Objective:
Repeat the lines word for word, starting with the line that contains "Viewport: 1242px width, 1044px" and going on through the line that contains "pyautogui.click(x=90, y=162)". Include both of those lines, give nothing else, and leave the pictures out.

Exercise input:
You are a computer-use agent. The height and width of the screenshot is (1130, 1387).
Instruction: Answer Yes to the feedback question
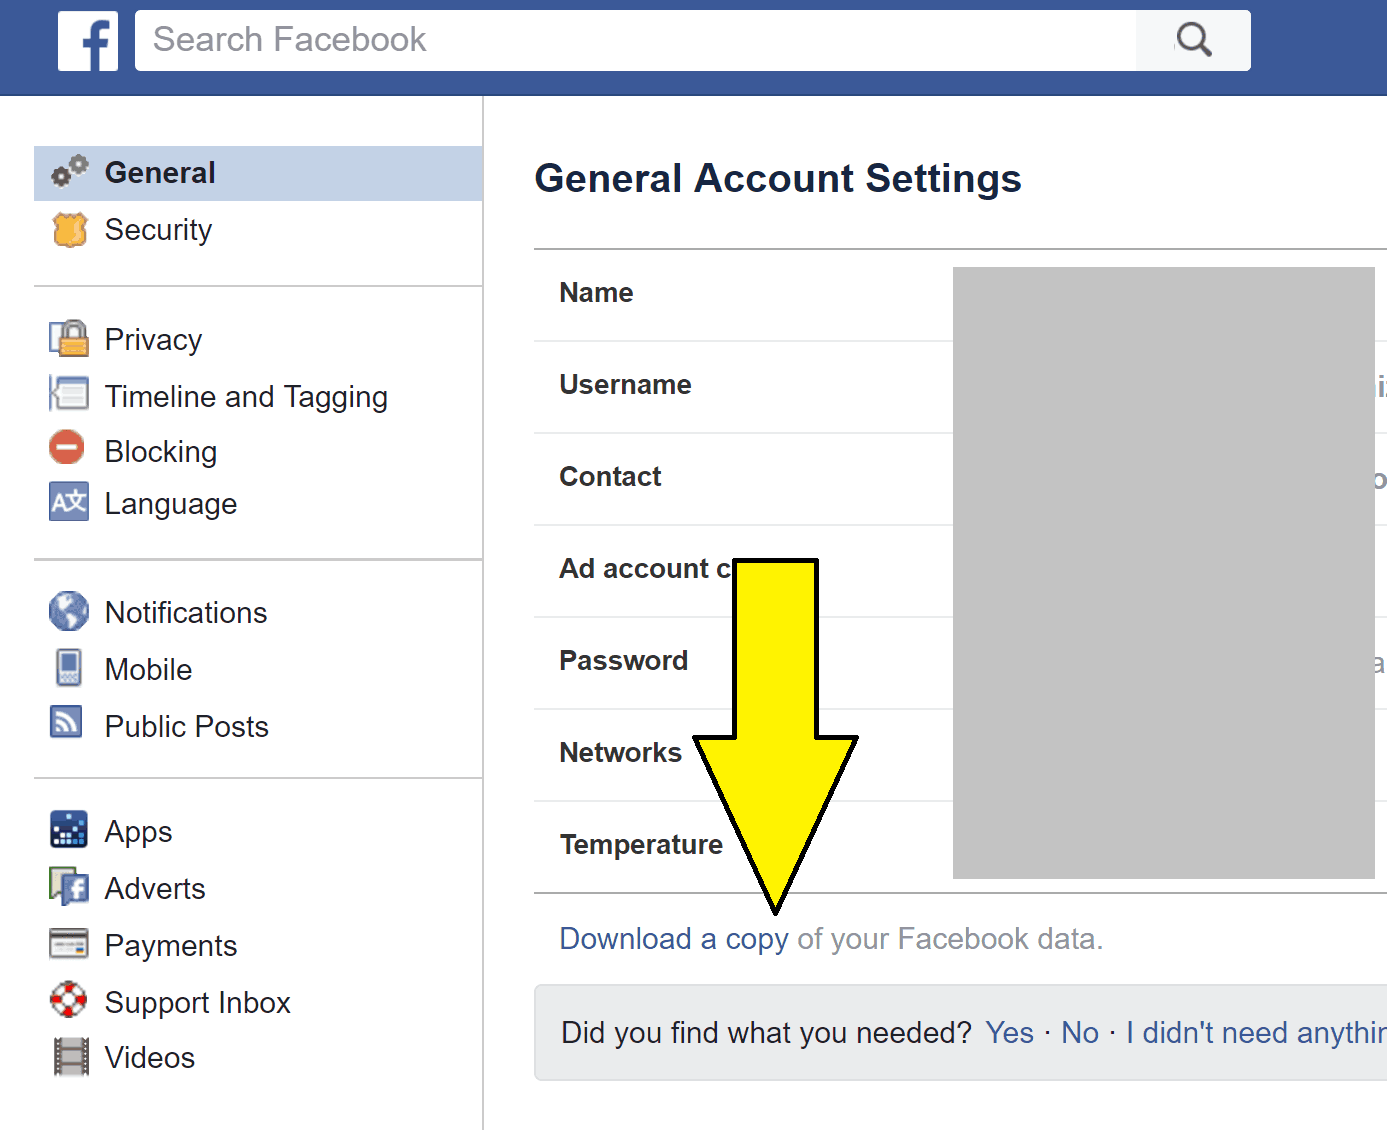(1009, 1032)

---

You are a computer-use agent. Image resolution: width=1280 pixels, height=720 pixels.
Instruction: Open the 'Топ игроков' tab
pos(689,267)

==

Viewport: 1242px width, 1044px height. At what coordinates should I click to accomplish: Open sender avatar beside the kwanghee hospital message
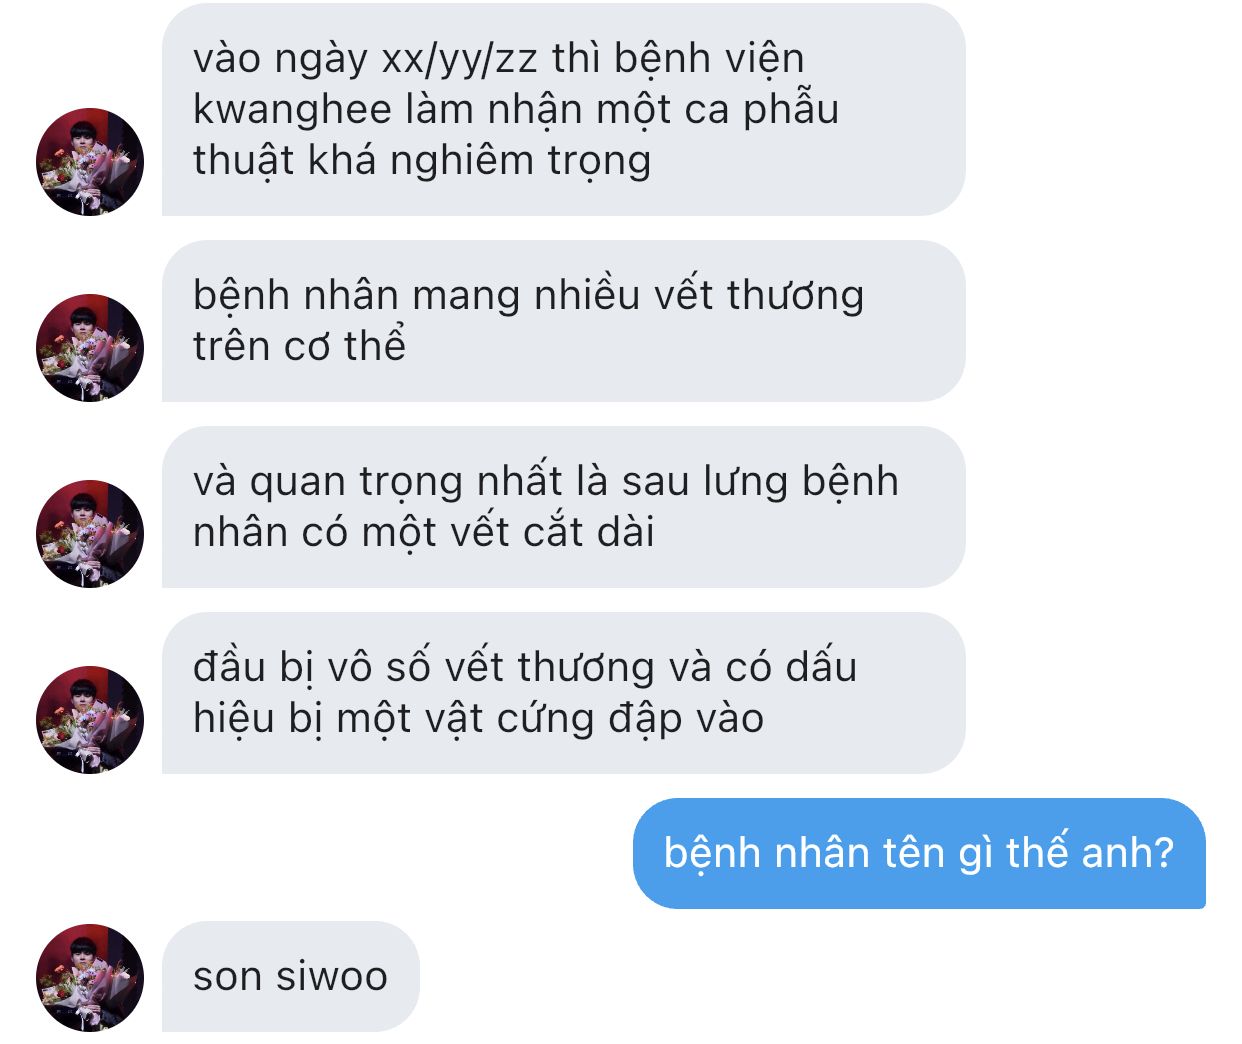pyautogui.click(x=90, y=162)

Written solution:
Viewport: 1242px width, 1044px height. At what coordinates should I click to accomplish: Open sender avatar beside the kwanghee hospital message
pyautogui.click(x=90, y=162)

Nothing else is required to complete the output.